Professor of Forensic Statistics, The George Washington University | DC Department of Forensic Sciences

Simone Gittelson, PhD, is Professor of Forensic Statistics at The George Washington University and works at the DC Department of Forensic Sciences.  She is specialized in the development and use of probabilistic models (e.g., Bayesian networks) for the evaluation and interpretation of scientific evidence. Her areas of research include the interpretation of DNA results given sub-source level propositions, probabilistic genotyping, the interpretation of biological results given activity level propositions, and the application of Bayesian inference, Bayesian networks, and decision theory to the evaluation of forensic science results.

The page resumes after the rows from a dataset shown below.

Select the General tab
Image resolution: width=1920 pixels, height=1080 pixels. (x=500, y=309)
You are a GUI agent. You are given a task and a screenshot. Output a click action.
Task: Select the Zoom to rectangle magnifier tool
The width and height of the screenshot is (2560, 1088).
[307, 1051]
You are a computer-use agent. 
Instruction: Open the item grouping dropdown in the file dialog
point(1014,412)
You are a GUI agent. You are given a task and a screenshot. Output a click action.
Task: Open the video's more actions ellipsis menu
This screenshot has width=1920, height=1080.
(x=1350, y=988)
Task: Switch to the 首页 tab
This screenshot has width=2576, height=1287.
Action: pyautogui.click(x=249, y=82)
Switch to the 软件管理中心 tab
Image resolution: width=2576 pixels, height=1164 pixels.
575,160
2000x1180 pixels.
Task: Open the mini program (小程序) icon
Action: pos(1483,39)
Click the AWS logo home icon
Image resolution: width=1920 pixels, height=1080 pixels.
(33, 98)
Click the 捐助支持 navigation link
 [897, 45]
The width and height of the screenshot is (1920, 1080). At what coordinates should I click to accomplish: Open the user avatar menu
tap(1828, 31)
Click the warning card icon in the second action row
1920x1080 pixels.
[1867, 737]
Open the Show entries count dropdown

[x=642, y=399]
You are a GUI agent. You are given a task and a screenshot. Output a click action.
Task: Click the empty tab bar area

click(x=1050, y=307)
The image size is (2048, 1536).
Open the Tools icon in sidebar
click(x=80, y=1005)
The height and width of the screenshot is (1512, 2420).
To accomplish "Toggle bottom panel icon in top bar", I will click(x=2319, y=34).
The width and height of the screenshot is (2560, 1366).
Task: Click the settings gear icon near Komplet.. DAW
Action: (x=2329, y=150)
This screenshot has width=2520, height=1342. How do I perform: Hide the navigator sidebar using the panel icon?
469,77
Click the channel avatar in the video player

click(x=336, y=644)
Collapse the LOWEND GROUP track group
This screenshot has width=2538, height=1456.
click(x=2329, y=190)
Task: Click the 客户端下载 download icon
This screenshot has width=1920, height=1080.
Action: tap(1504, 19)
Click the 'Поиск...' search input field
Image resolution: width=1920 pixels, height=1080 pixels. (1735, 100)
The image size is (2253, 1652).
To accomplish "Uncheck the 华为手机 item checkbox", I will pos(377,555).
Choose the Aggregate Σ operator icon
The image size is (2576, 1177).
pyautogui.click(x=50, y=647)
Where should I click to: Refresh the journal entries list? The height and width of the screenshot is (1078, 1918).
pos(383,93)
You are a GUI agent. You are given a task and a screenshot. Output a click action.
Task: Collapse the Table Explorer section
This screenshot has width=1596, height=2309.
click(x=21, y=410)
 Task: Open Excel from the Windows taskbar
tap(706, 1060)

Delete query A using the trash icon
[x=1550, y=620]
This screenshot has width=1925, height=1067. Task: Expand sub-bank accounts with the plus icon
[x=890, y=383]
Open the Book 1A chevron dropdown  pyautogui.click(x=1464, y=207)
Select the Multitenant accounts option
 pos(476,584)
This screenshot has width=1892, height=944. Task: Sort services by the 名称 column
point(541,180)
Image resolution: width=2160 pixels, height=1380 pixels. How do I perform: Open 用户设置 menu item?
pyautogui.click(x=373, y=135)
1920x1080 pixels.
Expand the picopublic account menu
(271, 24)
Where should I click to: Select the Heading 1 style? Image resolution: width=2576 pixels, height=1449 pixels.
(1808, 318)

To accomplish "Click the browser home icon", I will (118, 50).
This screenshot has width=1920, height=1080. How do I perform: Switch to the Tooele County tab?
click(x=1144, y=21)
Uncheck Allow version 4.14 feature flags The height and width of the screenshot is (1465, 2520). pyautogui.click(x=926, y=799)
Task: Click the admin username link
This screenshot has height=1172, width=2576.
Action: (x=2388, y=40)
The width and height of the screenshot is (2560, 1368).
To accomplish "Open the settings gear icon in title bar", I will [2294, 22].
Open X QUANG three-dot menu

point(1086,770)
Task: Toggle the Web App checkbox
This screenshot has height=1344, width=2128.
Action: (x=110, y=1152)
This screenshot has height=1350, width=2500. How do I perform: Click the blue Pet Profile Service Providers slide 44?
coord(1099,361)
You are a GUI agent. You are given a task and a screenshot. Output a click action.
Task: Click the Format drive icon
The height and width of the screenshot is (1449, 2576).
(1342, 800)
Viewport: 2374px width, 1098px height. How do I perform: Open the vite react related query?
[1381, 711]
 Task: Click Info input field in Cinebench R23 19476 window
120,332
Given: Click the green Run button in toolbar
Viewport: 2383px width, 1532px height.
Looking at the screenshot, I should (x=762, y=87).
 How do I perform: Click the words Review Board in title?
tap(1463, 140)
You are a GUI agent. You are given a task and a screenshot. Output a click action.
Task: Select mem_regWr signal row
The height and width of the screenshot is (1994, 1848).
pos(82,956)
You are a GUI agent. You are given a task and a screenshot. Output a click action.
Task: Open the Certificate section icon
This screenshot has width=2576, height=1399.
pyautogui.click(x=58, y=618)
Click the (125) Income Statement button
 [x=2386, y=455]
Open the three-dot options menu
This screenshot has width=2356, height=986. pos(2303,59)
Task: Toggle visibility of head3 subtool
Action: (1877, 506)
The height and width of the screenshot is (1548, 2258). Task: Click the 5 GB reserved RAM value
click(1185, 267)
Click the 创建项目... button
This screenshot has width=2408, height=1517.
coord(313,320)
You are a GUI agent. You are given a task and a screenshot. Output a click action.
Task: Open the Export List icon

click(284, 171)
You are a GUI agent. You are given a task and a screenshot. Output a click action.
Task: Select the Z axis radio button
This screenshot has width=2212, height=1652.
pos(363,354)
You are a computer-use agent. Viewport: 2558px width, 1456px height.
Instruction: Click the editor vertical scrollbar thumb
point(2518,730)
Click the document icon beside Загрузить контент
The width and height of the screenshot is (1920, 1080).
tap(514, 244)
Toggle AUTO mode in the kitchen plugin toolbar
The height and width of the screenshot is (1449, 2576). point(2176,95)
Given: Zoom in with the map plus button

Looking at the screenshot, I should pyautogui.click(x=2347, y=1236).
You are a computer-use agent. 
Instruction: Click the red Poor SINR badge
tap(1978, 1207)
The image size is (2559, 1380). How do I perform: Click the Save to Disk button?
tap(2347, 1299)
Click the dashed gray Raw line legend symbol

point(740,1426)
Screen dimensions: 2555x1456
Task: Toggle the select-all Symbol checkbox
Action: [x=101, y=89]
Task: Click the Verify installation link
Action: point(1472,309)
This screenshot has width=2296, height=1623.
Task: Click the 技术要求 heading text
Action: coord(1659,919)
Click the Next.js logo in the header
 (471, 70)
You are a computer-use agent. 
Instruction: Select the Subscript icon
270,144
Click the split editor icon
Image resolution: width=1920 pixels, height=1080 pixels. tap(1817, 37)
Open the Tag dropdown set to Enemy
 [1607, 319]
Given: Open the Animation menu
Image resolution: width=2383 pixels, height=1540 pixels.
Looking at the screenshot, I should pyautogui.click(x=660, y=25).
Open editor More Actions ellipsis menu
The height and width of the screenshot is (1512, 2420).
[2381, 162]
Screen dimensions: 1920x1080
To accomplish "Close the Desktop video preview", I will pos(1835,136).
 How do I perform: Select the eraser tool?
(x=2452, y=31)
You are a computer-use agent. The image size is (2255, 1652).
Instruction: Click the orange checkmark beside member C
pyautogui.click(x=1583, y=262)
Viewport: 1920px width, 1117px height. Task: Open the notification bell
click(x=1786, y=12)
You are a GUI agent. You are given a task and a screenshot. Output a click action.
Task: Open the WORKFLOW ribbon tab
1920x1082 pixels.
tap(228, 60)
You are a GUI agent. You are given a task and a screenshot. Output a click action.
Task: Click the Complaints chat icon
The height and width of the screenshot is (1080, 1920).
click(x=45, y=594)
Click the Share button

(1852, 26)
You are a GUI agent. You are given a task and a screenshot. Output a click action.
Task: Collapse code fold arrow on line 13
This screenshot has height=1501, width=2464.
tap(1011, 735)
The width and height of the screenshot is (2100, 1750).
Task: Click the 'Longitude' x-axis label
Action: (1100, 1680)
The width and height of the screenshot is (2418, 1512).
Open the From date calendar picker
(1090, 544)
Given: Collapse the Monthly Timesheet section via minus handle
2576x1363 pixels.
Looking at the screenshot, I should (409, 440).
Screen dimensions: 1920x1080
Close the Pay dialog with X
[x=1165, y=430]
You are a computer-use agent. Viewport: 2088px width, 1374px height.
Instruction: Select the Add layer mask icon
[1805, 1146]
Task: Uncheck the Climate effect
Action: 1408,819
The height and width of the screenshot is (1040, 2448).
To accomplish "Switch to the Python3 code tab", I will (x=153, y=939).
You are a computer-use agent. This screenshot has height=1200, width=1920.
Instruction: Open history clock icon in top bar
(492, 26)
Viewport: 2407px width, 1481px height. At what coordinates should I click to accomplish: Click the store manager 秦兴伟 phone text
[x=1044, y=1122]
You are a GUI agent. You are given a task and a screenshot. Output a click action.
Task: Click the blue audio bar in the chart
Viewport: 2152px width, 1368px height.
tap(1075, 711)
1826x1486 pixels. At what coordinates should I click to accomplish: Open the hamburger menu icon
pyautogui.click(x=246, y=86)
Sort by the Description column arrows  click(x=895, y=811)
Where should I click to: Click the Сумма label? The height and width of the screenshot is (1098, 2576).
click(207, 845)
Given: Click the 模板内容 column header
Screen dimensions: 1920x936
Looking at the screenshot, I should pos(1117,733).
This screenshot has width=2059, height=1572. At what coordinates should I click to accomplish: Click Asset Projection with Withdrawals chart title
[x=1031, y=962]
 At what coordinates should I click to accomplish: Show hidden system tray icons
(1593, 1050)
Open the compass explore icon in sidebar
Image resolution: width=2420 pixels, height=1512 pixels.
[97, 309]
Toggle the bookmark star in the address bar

Dr. Gittelson holds a B.Sc. in Forensic Science, a M.Sc. in Forensic Science (subject area Identification), and a Ph.D. in Forensic Science, all from the University of Lausanne, Switzerland. She pursued postdoctoral research at the Department of Biostatistics of the University of Washington and in the Applied Genetics Group of the National Institute of Standards and Technology (NIST). She has worked as a Mathematical Statistician in the Statistical Engineering Division at NIST, and as a Lecturer and Associate Professor at the Centre for Forensic Science of the University of Technology Sydney, Australia. In addition, she has given over 30 workshops on the probabilistic evaluation of forensic evidence to forensic science practitioners, researchers and lawyers in the United States, Europe, and Asia.  She has been an affiliate and a member of the Organization of Scientific Area Committees (OSAC) since 2015, currently serving on OSAC’s Human Forensic Biology Subcommittee and Statistics Task Group.